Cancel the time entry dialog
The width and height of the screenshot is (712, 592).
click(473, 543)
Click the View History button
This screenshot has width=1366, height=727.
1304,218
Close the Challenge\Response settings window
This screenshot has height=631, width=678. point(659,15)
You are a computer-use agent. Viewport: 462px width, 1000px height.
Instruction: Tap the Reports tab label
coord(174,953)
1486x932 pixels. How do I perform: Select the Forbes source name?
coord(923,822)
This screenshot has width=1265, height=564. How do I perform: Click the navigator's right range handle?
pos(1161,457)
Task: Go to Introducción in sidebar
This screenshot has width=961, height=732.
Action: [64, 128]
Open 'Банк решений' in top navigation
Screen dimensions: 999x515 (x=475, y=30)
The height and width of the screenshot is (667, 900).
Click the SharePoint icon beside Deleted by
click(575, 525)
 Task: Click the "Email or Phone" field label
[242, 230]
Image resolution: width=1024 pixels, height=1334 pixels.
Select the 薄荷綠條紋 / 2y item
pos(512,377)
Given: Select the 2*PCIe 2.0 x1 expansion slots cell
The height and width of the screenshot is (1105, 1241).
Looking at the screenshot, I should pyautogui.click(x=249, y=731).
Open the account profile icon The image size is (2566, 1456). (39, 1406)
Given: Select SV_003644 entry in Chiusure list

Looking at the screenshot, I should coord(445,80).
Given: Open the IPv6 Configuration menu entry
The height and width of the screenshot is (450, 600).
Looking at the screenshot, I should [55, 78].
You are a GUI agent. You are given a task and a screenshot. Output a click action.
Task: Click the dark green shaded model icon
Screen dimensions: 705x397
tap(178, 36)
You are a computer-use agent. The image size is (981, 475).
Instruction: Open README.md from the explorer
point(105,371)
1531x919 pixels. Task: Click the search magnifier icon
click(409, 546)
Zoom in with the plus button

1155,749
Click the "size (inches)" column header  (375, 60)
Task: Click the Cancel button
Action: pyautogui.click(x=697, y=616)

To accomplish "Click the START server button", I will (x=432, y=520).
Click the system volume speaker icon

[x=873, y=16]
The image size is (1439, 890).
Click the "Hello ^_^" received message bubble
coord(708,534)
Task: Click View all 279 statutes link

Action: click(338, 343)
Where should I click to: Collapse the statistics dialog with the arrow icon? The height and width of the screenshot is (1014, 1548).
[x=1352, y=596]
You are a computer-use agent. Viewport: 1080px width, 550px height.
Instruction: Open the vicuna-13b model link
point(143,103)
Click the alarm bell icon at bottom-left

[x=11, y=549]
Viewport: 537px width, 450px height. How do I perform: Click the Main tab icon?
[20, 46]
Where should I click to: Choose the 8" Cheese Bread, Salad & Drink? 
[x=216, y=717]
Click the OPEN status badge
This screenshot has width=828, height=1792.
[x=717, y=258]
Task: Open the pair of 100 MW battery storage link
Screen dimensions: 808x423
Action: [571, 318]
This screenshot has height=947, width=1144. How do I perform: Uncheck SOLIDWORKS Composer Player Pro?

* * *

# EXERCISE DESCRIPTION
From the material above, set down exactly the lines starting at the one with "You are a GUI" and ending at the one with "You are a computer-use agent. The", end lines included.

# RESPONSE BELOW
You are a GUI agent. You are given a task and a screenshot. Output a click action.
Task: Click the dark green shaded model icon
Screen dimensions: 705x397
tap(178, 36)
You are a computer-use agent. The image size is (981, 475).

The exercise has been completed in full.